EXERCISE INPUT —

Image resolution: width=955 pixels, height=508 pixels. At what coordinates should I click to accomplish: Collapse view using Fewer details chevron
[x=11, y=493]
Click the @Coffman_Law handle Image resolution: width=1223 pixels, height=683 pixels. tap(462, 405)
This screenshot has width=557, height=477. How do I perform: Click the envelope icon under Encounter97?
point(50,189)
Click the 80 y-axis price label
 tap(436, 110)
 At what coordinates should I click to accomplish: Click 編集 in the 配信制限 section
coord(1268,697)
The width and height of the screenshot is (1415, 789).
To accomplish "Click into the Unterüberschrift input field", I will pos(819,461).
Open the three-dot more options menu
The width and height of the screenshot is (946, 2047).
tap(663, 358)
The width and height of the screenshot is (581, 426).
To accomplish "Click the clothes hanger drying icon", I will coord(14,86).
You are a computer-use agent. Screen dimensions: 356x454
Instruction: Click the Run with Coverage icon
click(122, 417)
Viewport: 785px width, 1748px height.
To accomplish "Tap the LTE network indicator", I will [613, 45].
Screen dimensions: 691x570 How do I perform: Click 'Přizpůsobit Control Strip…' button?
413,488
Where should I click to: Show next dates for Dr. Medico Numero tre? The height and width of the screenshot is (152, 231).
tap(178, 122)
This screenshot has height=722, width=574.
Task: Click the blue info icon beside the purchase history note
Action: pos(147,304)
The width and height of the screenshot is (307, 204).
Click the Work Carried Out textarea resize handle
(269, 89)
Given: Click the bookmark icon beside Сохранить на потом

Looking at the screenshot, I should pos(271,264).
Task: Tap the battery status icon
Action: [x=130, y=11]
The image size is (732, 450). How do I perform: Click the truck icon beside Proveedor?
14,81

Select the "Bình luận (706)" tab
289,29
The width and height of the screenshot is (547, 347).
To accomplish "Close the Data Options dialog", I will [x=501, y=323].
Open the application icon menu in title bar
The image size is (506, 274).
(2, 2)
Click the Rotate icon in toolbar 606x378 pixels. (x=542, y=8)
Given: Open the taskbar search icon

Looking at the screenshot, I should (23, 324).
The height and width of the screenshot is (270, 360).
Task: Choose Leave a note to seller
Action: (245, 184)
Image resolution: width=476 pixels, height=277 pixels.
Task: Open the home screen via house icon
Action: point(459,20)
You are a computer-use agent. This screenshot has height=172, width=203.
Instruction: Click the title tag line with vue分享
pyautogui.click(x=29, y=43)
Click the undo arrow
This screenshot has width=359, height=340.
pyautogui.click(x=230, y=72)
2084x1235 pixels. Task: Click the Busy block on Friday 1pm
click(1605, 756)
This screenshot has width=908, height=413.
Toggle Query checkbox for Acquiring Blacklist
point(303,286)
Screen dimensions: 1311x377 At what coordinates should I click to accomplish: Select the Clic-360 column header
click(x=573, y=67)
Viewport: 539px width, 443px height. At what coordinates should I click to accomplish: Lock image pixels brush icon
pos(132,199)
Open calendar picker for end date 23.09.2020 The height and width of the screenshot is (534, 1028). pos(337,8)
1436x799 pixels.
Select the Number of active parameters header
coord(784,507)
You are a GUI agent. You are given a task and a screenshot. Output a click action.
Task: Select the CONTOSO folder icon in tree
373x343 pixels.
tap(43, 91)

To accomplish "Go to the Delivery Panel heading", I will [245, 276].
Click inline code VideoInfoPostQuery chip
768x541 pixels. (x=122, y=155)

AIM OF THE TASK —
Each line of the material that contains the string "computer" has to be copied out.

SOLUTION TO THE EXERCISE —
You are a computer-use agent. Screen dimensions: 356x454
You are a computer-use agent. This screenshot has height=172, width=203.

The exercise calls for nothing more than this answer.